Can you echo the material below back word for word, with every line and its order unchanged?
[START Data entries]
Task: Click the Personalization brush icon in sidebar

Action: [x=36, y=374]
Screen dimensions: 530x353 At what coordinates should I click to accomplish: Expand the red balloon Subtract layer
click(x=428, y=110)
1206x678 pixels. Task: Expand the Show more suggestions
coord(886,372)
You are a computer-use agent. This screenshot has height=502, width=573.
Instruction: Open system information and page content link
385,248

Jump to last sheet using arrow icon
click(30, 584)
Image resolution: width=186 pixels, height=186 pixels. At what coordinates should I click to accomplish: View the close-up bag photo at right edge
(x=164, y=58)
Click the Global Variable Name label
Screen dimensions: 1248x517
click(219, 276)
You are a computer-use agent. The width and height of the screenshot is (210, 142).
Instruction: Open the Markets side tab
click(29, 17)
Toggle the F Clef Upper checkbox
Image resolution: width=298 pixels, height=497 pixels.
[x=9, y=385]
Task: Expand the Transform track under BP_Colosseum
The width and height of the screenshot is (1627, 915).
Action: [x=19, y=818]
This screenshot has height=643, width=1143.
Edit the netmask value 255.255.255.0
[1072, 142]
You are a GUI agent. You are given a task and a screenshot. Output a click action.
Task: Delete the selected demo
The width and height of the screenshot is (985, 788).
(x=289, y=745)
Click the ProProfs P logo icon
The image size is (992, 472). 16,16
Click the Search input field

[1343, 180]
[END Data entries]
- [Answer to this exercise]
Task: Click the Personalization brush icon in sidebar

Action: [x=36, y=374]
Screen dimensions: 530x353 At what coordinates should I click to accomplish: Expand the red balloon Subtract layer
click(x=428, y=110)
1206x678 pixels. Task: Expand the Show more suggestions
coord(886,372)
You are a computer-use agent. This screenshot has height=502, width=573.
Instruction: Open system information and page content link
385,248

Jump to last sheet using arrow icon
click(30, 584)
Image resolution: width=186 pixels, height=186 pixels. At what coordinates should I click to accomplish: View the close-up bag photo at right edge
(x=164, y=58)
Click the Global Variable Name label
Screen dimensions: 1248x517
click(219, 276)
You are a computer-use agent. The width and height of the screenshot is (210, 142).
Instruction: Open the Markets side tab
click(29, 17)
Toggle the F Clef Upper checkbox
Image resolution: width=298 pixels, height=497 pixels.
[x=9, y=385]
Task: Expand the Transform track under BP_Colosseum
The width and height of the screenshot is (1627, 915).
Action: [x=19, y=818]
This screenshot has height=643, width=1143.
Edit the netmask value 255.255.255.0
[1072, 142]
You are a GUI agent. You are given a task and a screenshot. Output a click action.
Task: Delete the selected demo
The width and height of the screenshot is (985, 788).
(x=289, y=745)
Click the ProProfs P logo icon
The image size is (992, 472). 16,16
Click the Search input field

[1343, 180]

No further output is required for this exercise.